- [TASK DETAILS] Return, exactly and in full, the lines of the records below starting at the one with "Instruction: Open calendar" and ending at the one with "Task: Click the leftmost white loading dot", and no other lines.

- [THE INPUT]
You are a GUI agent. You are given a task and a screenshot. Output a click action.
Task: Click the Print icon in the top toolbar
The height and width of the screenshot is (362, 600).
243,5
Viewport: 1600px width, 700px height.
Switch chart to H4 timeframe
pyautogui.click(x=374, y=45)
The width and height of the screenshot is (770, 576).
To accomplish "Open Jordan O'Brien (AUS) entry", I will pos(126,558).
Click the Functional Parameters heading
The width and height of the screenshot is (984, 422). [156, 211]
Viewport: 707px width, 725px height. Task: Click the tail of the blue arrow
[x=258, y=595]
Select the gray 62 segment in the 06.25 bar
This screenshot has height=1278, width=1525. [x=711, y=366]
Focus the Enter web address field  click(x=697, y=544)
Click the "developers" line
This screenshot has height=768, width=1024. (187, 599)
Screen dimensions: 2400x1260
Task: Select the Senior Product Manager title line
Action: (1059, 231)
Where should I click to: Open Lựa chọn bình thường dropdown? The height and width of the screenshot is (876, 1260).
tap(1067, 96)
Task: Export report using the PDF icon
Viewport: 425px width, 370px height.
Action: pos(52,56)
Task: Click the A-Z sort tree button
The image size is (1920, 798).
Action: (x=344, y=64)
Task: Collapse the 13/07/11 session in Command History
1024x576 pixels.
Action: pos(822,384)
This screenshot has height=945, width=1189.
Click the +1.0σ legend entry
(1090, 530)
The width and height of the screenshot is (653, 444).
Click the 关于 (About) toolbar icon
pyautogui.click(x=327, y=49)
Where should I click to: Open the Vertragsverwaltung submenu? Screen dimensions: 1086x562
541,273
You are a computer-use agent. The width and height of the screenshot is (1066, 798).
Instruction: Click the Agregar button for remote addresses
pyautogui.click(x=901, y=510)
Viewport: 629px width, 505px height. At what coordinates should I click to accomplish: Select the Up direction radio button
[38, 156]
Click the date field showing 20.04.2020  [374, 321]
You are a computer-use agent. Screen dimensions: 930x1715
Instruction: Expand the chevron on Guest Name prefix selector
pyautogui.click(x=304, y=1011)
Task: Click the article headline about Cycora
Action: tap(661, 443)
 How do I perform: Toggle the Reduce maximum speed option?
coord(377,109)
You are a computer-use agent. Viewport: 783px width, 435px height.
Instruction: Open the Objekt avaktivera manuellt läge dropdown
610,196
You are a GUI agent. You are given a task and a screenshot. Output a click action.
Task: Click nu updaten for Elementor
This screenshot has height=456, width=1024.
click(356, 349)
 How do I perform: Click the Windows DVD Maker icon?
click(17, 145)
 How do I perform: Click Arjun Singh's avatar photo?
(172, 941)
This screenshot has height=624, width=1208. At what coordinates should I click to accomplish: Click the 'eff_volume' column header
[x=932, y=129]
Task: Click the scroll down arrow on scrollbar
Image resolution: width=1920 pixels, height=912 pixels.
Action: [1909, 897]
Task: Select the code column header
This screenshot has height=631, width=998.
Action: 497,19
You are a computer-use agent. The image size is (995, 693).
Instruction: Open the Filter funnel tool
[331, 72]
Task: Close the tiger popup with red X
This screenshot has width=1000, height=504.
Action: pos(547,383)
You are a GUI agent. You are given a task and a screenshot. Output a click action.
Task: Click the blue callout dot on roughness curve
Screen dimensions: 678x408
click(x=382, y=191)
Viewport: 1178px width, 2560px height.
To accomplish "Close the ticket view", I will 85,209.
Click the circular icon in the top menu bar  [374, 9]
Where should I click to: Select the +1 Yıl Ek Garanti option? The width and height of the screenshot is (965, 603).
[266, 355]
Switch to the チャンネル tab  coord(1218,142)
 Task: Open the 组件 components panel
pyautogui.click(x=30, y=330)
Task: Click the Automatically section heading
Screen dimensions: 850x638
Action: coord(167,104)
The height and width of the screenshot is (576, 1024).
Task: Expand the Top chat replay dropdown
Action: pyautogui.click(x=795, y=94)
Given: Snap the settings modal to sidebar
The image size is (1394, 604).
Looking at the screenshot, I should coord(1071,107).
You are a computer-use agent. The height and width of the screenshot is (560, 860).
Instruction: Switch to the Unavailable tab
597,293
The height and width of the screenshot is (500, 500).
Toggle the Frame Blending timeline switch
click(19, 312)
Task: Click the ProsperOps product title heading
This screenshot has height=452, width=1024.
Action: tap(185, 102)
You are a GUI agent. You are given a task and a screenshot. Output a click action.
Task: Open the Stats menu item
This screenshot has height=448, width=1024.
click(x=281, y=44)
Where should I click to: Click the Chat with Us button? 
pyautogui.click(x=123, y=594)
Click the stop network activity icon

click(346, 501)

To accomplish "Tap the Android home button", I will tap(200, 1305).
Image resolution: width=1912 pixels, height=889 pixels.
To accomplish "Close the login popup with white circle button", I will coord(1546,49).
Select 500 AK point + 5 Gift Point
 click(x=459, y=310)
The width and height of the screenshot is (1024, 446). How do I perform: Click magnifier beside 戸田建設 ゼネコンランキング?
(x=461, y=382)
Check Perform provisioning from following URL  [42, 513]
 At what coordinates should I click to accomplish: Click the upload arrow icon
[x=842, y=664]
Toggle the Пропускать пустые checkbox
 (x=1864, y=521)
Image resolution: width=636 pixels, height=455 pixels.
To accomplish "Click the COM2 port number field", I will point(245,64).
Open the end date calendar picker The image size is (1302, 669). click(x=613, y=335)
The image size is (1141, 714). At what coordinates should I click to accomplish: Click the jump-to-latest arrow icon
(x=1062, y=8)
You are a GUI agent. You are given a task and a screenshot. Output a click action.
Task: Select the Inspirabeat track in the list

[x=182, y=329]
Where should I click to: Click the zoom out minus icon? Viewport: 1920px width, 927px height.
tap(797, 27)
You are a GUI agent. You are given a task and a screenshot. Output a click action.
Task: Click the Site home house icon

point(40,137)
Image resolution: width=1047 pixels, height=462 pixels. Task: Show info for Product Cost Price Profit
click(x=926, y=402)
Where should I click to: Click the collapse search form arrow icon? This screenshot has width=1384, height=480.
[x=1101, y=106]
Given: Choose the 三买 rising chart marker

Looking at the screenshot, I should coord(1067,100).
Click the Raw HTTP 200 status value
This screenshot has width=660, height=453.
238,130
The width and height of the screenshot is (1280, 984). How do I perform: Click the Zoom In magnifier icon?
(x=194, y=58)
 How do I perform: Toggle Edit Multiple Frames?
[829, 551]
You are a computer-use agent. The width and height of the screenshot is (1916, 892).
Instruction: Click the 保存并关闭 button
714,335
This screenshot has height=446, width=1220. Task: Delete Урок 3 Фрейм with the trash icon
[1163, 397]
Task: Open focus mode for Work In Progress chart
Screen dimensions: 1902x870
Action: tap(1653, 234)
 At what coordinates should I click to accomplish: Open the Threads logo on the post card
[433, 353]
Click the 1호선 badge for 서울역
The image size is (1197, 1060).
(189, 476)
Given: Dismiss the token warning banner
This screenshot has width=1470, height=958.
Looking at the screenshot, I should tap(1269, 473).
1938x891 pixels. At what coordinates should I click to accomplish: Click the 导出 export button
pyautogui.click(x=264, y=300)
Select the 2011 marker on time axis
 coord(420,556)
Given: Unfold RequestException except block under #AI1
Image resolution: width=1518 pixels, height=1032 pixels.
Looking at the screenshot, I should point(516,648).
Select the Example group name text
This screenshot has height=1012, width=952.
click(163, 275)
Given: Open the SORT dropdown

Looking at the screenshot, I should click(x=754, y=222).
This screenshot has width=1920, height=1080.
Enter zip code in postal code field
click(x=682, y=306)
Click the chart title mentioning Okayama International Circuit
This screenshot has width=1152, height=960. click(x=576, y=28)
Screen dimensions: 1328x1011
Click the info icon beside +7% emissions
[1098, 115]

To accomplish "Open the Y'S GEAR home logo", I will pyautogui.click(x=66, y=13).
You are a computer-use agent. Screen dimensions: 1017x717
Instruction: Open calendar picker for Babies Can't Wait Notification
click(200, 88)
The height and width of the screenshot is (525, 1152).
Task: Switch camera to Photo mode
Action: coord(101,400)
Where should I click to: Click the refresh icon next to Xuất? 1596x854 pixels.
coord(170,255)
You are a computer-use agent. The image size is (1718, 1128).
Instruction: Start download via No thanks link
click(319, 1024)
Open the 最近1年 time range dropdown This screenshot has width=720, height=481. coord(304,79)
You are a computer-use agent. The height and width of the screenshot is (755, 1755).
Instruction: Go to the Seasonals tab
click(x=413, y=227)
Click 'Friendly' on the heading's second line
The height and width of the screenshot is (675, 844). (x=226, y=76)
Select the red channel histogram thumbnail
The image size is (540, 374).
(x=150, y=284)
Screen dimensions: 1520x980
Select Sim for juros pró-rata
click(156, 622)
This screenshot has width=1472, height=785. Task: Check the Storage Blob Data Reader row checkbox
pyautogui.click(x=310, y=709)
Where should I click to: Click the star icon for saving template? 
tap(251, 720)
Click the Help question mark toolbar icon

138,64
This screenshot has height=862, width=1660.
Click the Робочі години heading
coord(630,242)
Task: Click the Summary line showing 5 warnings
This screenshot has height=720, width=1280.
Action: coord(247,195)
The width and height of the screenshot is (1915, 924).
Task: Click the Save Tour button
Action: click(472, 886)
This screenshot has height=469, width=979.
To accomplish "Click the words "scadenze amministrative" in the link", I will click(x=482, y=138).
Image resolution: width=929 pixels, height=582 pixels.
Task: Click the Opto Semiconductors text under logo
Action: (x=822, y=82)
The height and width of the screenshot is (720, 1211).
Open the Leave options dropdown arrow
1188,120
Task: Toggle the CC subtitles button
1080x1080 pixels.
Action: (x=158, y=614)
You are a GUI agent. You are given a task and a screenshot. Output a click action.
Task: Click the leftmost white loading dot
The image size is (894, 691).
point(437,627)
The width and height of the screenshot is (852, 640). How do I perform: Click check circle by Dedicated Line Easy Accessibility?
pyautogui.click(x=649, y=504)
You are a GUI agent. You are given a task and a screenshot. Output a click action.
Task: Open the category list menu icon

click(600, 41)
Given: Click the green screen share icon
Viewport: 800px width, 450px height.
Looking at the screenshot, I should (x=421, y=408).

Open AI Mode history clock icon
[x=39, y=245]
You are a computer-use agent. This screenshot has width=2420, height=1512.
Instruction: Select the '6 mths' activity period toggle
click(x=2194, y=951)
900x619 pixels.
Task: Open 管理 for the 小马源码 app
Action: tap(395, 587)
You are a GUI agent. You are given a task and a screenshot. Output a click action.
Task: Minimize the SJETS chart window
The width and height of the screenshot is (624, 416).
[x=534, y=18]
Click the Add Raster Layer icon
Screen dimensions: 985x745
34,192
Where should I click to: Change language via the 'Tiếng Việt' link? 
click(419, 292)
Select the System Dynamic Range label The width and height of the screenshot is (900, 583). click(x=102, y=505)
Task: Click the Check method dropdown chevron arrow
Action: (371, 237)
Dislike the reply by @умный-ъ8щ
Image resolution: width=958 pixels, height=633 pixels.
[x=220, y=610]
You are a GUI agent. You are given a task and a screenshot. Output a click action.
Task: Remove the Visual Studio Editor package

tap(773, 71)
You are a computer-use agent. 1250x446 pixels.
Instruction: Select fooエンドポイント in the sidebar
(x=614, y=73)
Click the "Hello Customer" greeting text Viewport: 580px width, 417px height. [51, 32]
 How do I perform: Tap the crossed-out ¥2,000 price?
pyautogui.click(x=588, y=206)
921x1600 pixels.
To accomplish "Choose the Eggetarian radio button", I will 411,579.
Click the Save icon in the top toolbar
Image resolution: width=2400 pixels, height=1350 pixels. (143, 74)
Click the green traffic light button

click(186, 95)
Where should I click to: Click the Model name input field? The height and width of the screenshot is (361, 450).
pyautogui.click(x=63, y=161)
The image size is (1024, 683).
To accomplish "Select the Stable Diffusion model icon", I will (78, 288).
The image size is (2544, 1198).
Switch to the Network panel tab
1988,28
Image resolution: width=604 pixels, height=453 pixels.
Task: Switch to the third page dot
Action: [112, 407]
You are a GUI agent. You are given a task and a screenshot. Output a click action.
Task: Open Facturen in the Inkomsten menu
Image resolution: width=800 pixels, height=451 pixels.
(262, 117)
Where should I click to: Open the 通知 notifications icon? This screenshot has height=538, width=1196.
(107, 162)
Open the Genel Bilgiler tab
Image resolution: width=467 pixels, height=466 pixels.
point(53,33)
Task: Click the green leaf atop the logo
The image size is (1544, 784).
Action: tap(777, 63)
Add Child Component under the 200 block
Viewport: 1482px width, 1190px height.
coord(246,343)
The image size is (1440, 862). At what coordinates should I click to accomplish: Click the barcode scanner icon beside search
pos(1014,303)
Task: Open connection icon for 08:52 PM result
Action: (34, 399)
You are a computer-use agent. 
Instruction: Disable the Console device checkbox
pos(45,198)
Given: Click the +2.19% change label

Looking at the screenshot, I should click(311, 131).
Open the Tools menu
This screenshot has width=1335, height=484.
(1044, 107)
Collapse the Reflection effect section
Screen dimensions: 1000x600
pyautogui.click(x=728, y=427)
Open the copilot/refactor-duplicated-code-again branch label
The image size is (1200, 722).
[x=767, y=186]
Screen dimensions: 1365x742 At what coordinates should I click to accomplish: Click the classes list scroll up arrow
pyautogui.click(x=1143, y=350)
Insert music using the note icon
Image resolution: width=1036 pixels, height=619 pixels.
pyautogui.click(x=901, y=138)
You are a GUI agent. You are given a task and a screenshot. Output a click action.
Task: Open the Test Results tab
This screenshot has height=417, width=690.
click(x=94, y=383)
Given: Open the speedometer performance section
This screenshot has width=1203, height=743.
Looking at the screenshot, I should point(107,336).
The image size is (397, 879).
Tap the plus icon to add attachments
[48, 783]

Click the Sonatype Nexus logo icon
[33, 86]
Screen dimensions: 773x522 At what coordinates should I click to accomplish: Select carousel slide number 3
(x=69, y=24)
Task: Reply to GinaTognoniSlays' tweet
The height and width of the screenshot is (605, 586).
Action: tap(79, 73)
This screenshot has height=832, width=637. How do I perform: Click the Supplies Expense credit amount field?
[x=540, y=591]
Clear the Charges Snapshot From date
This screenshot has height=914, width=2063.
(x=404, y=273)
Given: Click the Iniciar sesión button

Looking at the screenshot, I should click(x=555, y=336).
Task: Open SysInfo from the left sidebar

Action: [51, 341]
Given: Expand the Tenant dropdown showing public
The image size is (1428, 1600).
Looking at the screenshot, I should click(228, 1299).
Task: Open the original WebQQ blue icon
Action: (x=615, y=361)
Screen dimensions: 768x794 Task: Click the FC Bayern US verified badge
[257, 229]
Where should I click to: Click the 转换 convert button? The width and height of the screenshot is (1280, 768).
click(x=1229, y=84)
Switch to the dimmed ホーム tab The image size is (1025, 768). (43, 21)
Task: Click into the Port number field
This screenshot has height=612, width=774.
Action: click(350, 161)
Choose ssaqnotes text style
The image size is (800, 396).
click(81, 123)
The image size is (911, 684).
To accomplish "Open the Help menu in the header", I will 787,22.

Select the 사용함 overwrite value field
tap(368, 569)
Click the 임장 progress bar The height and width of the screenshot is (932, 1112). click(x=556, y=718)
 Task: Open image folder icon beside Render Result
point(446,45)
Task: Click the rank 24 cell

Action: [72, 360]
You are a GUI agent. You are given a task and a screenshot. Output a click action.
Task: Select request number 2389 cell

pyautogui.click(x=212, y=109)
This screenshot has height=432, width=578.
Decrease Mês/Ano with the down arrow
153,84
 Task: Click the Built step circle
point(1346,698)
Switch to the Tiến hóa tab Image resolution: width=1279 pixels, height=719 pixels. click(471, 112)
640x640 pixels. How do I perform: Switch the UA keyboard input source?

- [RESULT OF THIS TASK]
Instruction: Open calendar picker for Babies Can't Wait Notification
click(200, 88)
The height and width of the screenshot is (525, 1152).
Task: Switch camera to Photo mode
Action: coord(101,400)
Where should I click to: Click the refresh icon next to Xuất? 1596x854 pixels.
coord(170,255)
You are a computer-use agent. The image size is (1718, 1128).
Instruction: Start download via No thanks link
click(319, 1024)
Open the 最近1年 time range dropdown This screenshot has width=720, height=481. coord(304,79)
You are a computer-use agent. The height and width of the screenshot is (755, 1755).
Instruction: Go to the Seasonals tab
click(x=413, y=227)
Click 'Friendly' on the heading's second line
The height and width of the screenshot is (675, 844). (x=226, y=76)
Select the red channel histogram thumbnail
The image size is (540, 374).
(x=150, y=284)
Screen dimensions: 1520x980
Select Sim for juros pró-rata
click(156, 622)
This screenshot has width=1472, height=785. Task: Check the Storage Blob Data Reader row checkbox
pyautogui.click(x=310, y=709)
Where should I click to: Click the star icon for saving template? 
tap(251, 720)
Click the Help question mark toolbar icon

138,64
This screenshot has height=862, width=1660.
Click the Робочі години heading
coord(630,242)
Task: Click the Summary line showing 5 warnings
This screenshot has height=720, width=1280.
Action: coord(247,195)
The width and height of the screenshot is (1915, 924).
Task: Click the Save Tour button
Action: click(472, 886)
This screenshot has height=469, width=979.
To accomplish "Click the words "scadenze amministrative" in the link", I will click(x=482, y=138).
Image resolution: width=929 pixels, height=582 pixels.
Task: Click the Opto Semiconductors text under logo
Action: (x=822, y=82)
The height and width of the screenshot is (720, 1211).
Open the Leave options dropdown arrow
1188,120
Task: Toggle the CC subtitles button
1080x1080 pixels.
Action: (x=158, y=614)
You are a GUI agent. You are given a task and a screenshot. Output a click action.
Task: Click the leftmost white loading dot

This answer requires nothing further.